## [ASSIGNMENT]
With the pictures left out, set down the line containing "Task: Click the Формат ячеек icon" and each line after it to the end of the material, exactly as written.

## [SUPPLIED DATA]
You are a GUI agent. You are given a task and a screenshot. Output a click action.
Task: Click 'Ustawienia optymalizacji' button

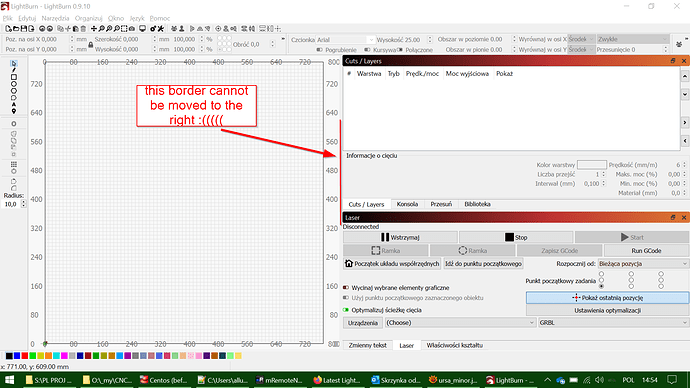(x=607, y=310)
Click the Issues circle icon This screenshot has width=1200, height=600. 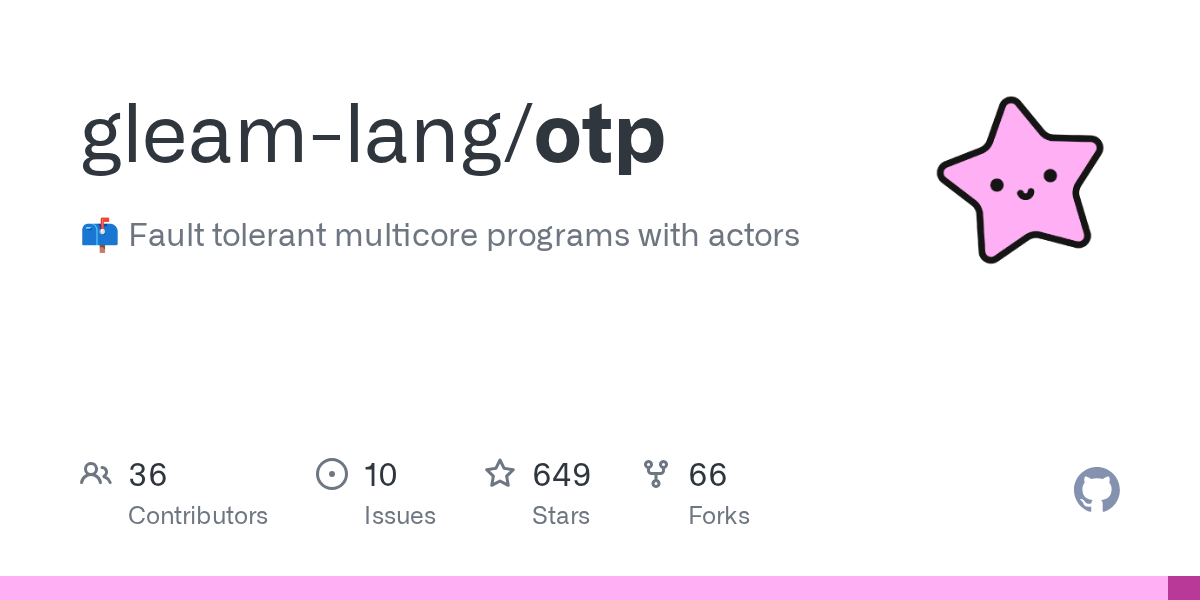tap(331, 474)
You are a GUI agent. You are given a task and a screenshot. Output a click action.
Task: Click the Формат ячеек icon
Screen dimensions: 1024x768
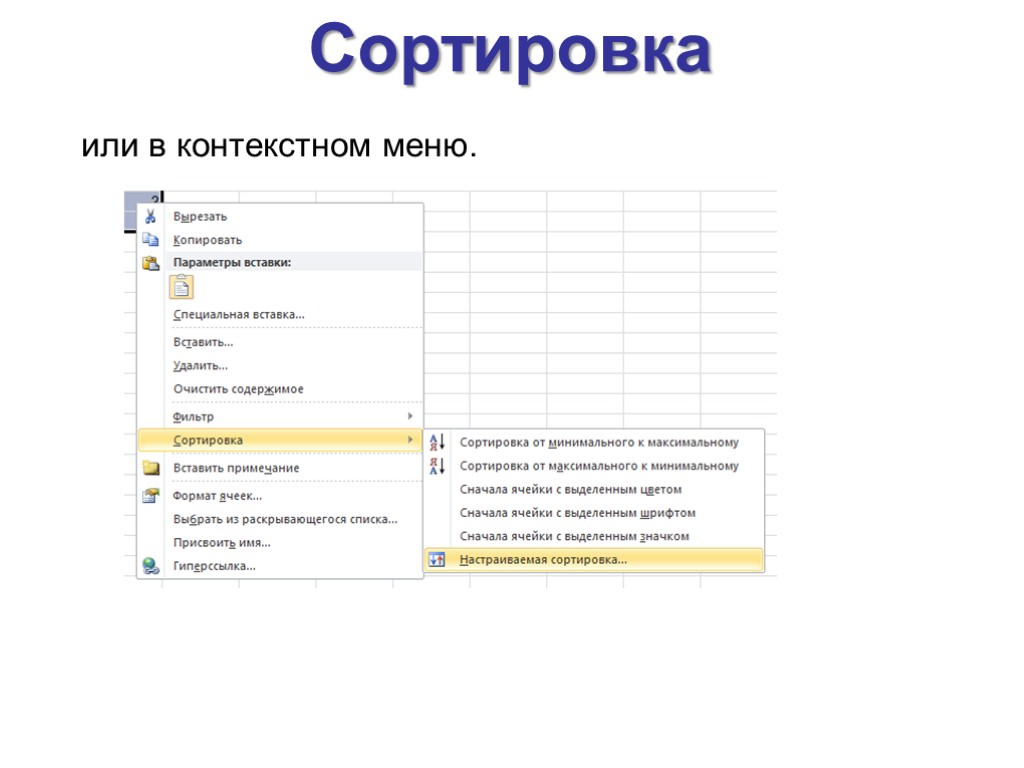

## [OUTPUT BELOW]
Task: Click the Формат ячеек icon
Screen dimensions: 1024x768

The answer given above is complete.